Utusan Bupati Muratara Dilarang Masuk Ruangan Mediasi

DATABICARA.COM, Muratara – Sidang ketiga lanjutan sengketa pembatalan proyek secara sepihak yang dilakukan oleh pihak Pokja tiga Kabupaten Muratara dengan Pt.Ahba Mulia dengan nilai proyek  Rp 11,4 Milyar terus berlanjut bahkan dalam sidang ketiga yang seharusnya dihadiri oleh Bupati Muratara namun hanya diwakili oleh Kepala PU  CK TR tapi sayang kehadiran kepala PU tak dapat diterima oleh pengadilan lantaran tak membawa surat kuasa dari Bupati.
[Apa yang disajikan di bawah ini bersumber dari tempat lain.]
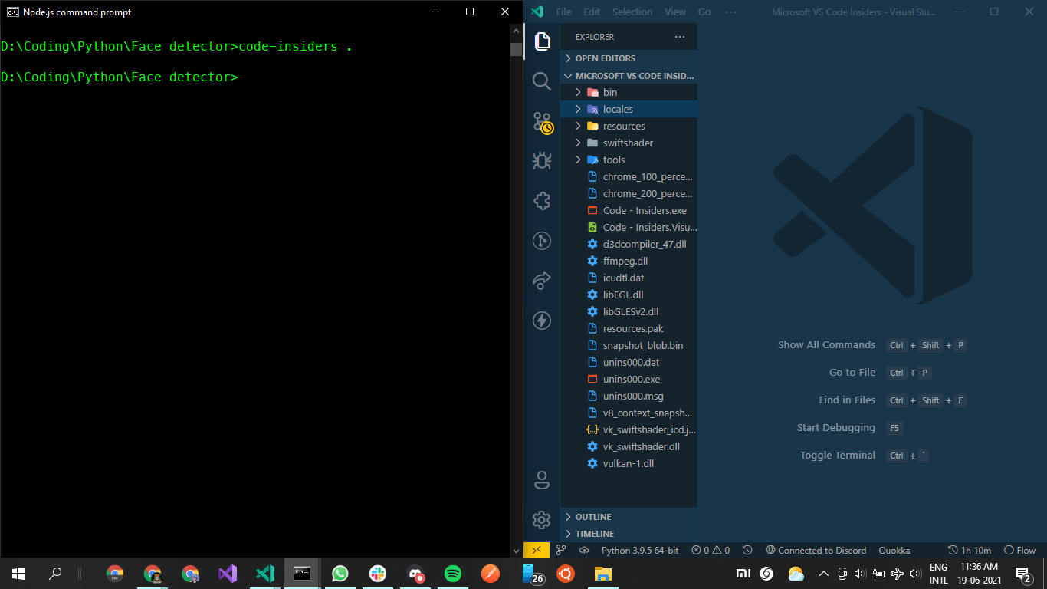Expand the OUTLINE section
The width and height of the screenshot is (1047, 589).
click(590, 516)
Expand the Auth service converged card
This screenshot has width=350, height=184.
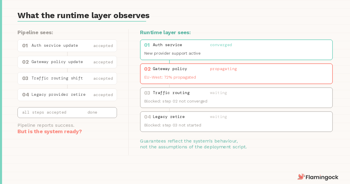[236, 50]
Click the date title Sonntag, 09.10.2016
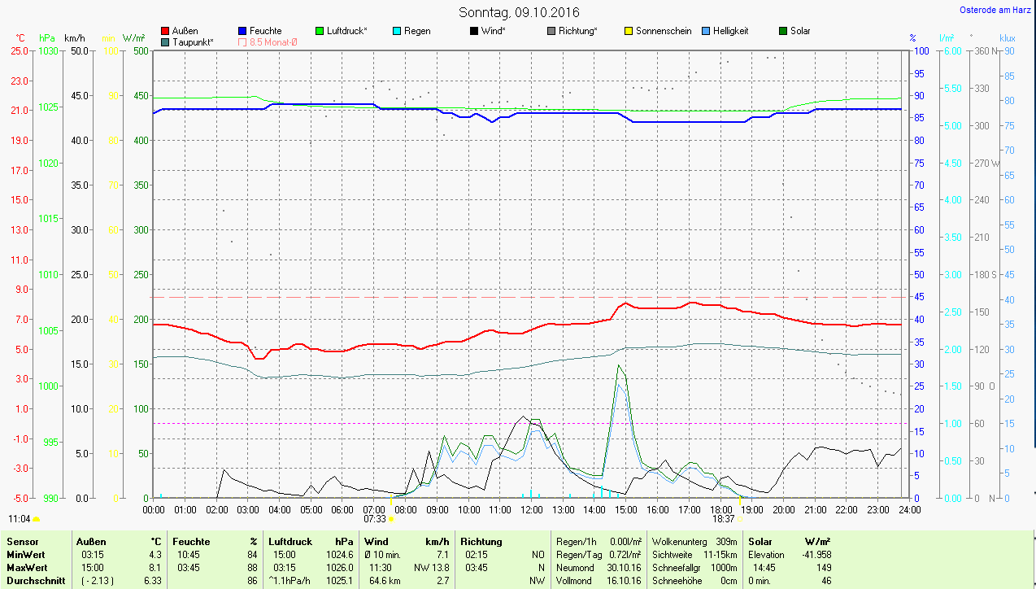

Kamis (04/07).

Hal itu diungkapkan langsung oleh erdius Lantang saat berada di pengadilan Negeri Lubuklinggau mengatakan bahwa sidang ketiga kali ini yang agenda adalah mediasi kembali dirinya yang diperintahkan oleh bupati Muratara tak bisa masuk ruangan mediasi lantaran dirinya tak membawa surat kuasa langsung oleh bupati .

“Saya diminta sama bupati melalui via telpon agar mendampingi Pokja III dalam perkara mediasi sengketa pokja III denga PT. Ahba sekaligus mewakili Bupati, namun saat berada di pengadilan dan ingin masuk keruangan mediasi saya tak diperbolehkan masuk lantaran tak membawa surat kuasa dari Bupati,”tegasnya.

Pria yang menggunakan baju putih tersebut juga mengatakan meskipun dirinya tidak bisa masuk keruangan mediasipun masih tetap berlanjut lantaran sudah ada perwakilan lain yakni JPN dan pokja itu sendiri.

“Mediasi tetap berlanjut hanya saja saya belum mengetahui hasilnya karena masih menunggu ketemu Jpn dulu yang ikut mediasi secara langsung dan hasilnya nanti akan langsung disampaikan dengan bupati,”

Sementara itu terpisah JPN, Kasi Datun, A Halim mengatakan Sidang ditunda karena Bupati Muratara Syarif Hidayat tidak datang dan hanya mengutus Erdius Lantang.

“Mediasi tersebut bukan “gagal” tapi tertunda dikarenakan yang diwakil kan oleh bupati itu Sekda Muratara namun sekda mewakilinya kembali ke Kepala Dinas Pu yakni Lantang “tutupnya. (Joni).